We need to take hold of John McCain’s legacy

Our campus should look to the late Senator in order to fix civil discourse

U.S. Senator John McCain passed away on Saturday, August 25 at the age of 81 after a long battle with brain cancer. He will be remembered as a war hero, a two-time presidential candidate and a maverick of the Senate. McCain crossed party lines both literally and figuratively on the Senate floor – something we rarely see in 2018. McCain was at times the sole reminder of the days before the Tea Party and hyperpolarized party politics. Although I disagree with McCain’s devotion to Reaganomics and his support for defunding Planned Parenthood, I will greatly miss his dedication to bipartisan discourse.

As we – liberals and conservatives alike – mourn the loss of John McCain, we are reminded of how far our nation has spiraled into a pit of factional lunacy. It took the death of this great American for current Republican Senate Leader Mitch McConnell (R-KY) and Democratic Senate Leader Chuck Schumer (D-NY) to publicly agree on something. They both issued public statements that spoke to McCain’s tremendous leadership, dedication to the United States and fundamental skills as a patriot who served our nation for over 60 years. It was a breath of fresh air. Two men who constantly disagree took the time to recognize an amazing man who put discourse and compromise before his party.

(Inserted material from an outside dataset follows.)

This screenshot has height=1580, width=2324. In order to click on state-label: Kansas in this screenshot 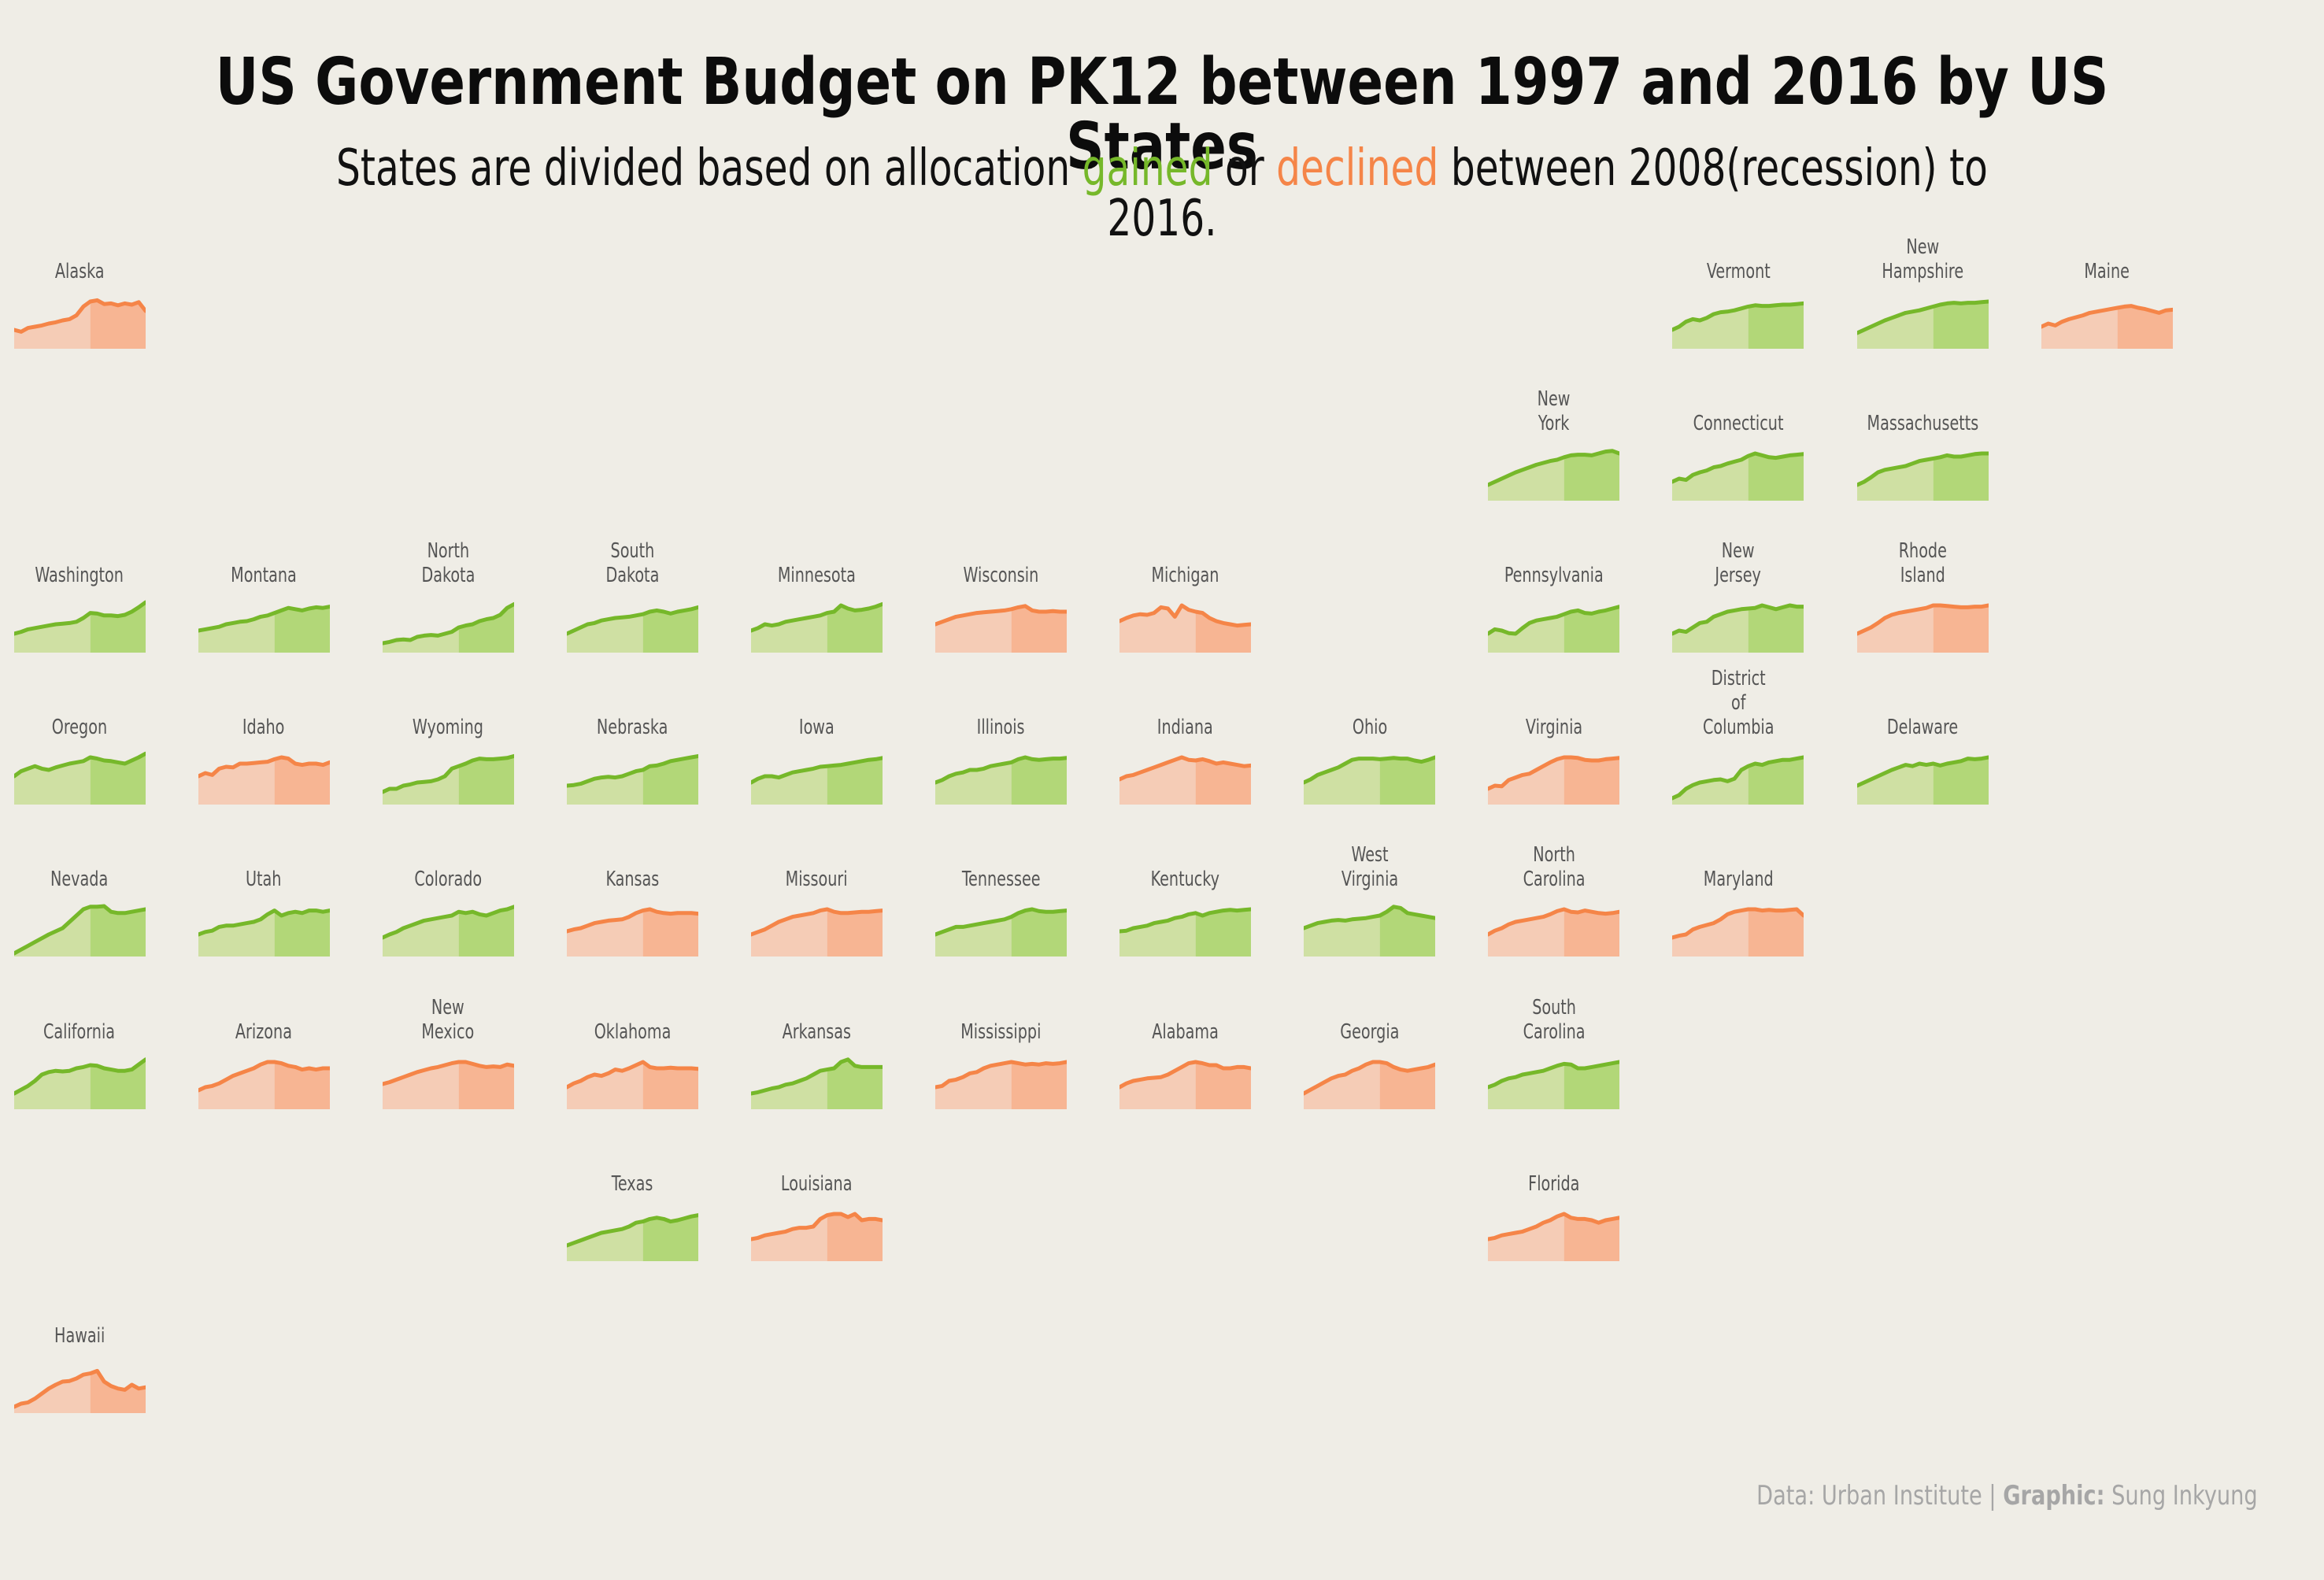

John McCain has learned to stick to his values, often bucking partisan norms. He was one of few Republican to oppose George W. Bush’s tax cut package, claiming they were crafted for big money special interests. Manifesting those same principles, he worked with staunch liberal Russ Feingold (D-WI) to pass the McCain-Feingold Act, which worked to restrict outside corporate spending in political campaigns. Through the end of his career, he continued to oppose party norms, most notably sinking the Republican effort to undermine the Affordable Care Act. Along with opposing Republican legislative initiatives, McCain also took many stands against the most visible Republican leader, Donald J. Trump.

John McCain worked to steer his party away from Trump, whom he saw as immoral. While not unwavering in his opposition to the president, McCain forcefully put his values over his party. McCain denounced Trump’s executive order that banned travel from several Muslim-majority countries, saying that it will “give ISIS some more propaganda.” When Trump attacked the Kahn family, whose son died in the Iraq War, McCain said that he “could not emphasize enough how deeply he disagreed with” Trump’s statement. Even though other senior members of the Republican Party refused to question Trump toxic rhetoric and agenda, McCain stood his ground till he passed. In his final remarks to the American people, he stated, “We weaken our greatness when we confuse our patriotism with tribal rivalries.”

Our current trajectory towards increased polarization is eroding our faith in democratic institutions and destroying civil discourse. However, we can get off of this path. We can see the positives in others, regardless of their party. Personal attacks on politicians can fade. It would be a future where politicians have the confidence to call people across the aisle friends – just as John McCain and Joe Biden did. .

Vanderbilt needs to look to John McCain for inspiration. The Hustler rarely represents the voices of moderates and conservatives. In the Opinion section last year, liberal-leaning articles outnumbered conservative-leaning articles 7 to 1. Outside of the Opinion section, much of the conservative discourse could be traced back to Matt Colleran’s column. One can appreciate the enthusiasm of the left-leaning writers at the Hustler, but they must be balanced with conservative voices in order to promote productive civil discourse between students with differing beliefs. More broadly, campus leadership often underrepresents conservative students and some conservatives feel their free expression is repressed on campus; it’s part of the reason why Vanderbilt ranks low on the Heterodox Academy’s viewpoint diversity measure.

Take hold of the McCain legacy – bring the discourse back. Challenge your own beliefs. Take the time to listen to your peers, even when you disagree.